# [Exercise passage]
The University of Iowa

Starting my Uruguayzation

February 22nd, 2019
Me, a roommate, and a friend from the program at the game

Me, a roommate, and a friend from the program at the Uruguayan league national championship game

After living in Montevideo for three weeks, Ive had the chance to experience the culture a little bit. Firstly, Uruguayans love their mate. Mate is sort of like tea that people drink at all times of the day. It consists of the mate, the cup traditionally made from a gourd, the bombilla, a metal straw with a strainer built into the end, and the yerba, the actual plant matter that makes the drink. Along with the popularity of the drink comes the unwritten rules to know to avoid any uncomfortable or offensive situations. Drinking mate is a social activity, where all persons involved drink from the same mate and bombilla. The person who makes the drink usually drinks the first two or three mixes, because it is very bitter and could have particles floating around in it. Each mix that is made is given to one person to drink completely. The mate isnt very big and is mostly filled with the yerba anyway. When you return the mate to the person making the drink, you dont say thank you unless you dont want any more. Another important rule is to never touch somebody elses bombilla. Typically, Uruguayans will carry their mate filled with yerba and the bombilla in one hand and a thermos of hot water under the same arm. If there was a national posture, this would definitely be it as the streets are filled with mate-crazed, thermos wielding Uruguayans. I figured I couldnt miss out on the mate life, so I bought myself all the materials the second week I was here from a street vendor. Ive been drinking it most days since.

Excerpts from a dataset

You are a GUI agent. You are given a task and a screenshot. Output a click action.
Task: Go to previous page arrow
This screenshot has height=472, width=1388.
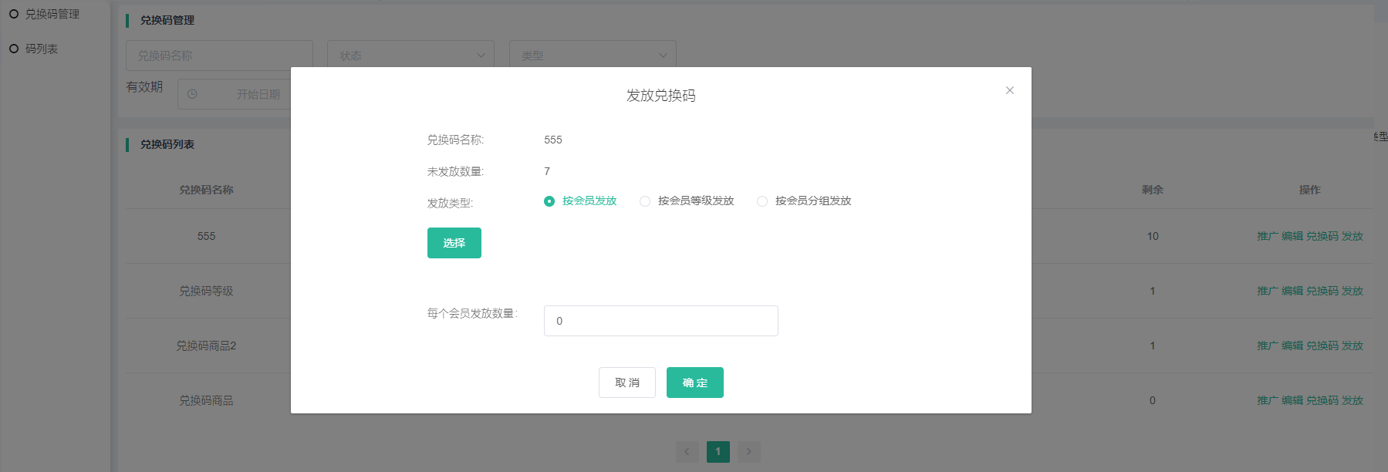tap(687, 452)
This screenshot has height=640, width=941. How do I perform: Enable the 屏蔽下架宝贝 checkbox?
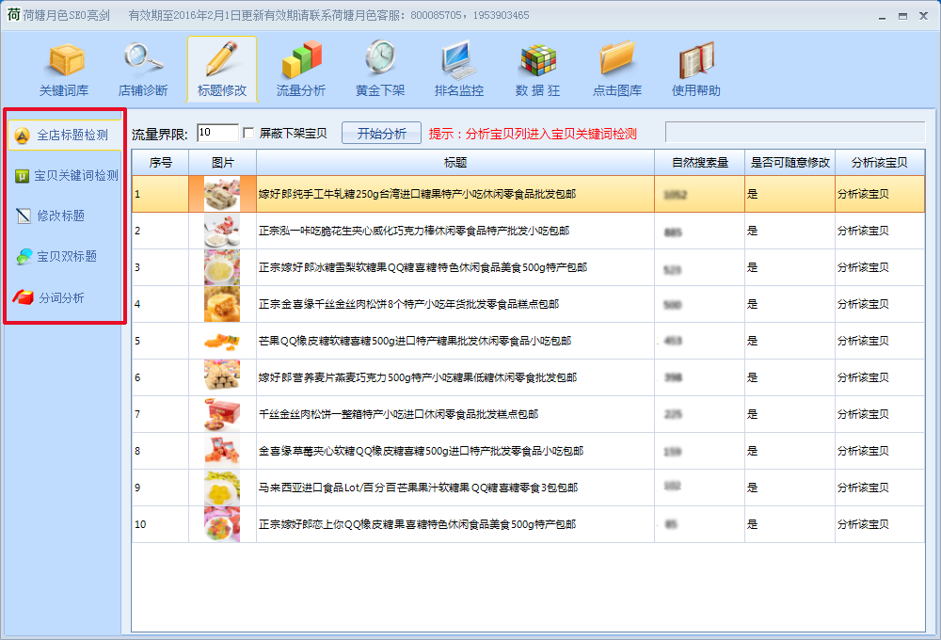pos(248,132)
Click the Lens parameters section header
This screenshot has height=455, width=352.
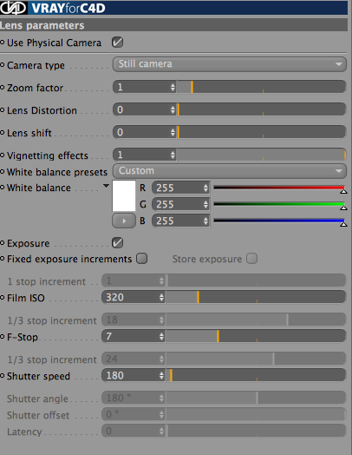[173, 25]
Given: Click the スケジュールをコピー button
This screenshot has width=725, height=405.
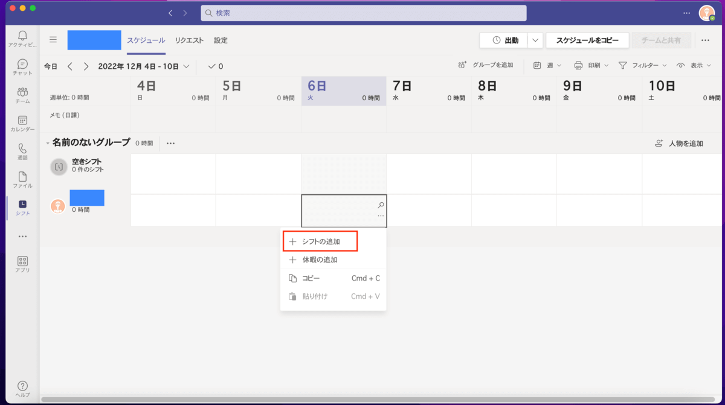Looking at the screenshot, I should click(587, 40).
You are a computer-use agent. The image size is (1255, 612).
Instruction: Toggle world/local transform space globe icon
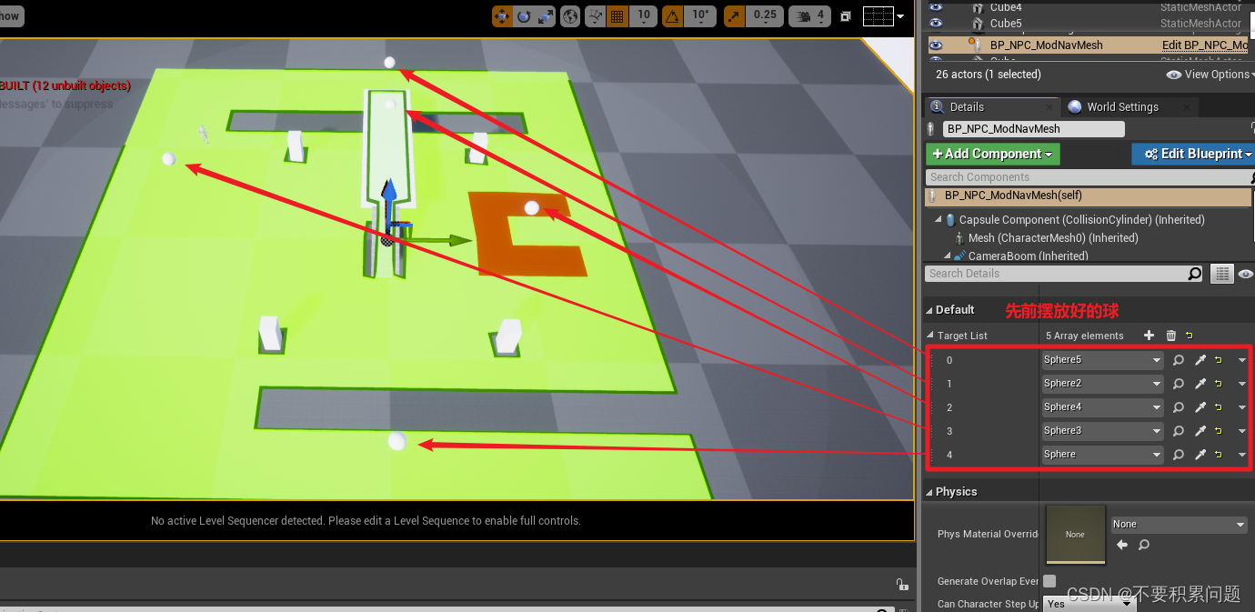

# [Work to be completed]
According to the post about drinking mate in Montevideo, what is the bombilla? Please answer in one sentence.

# [Solution to the problem]
The bombilla is a metal straw with a strainer built into the end.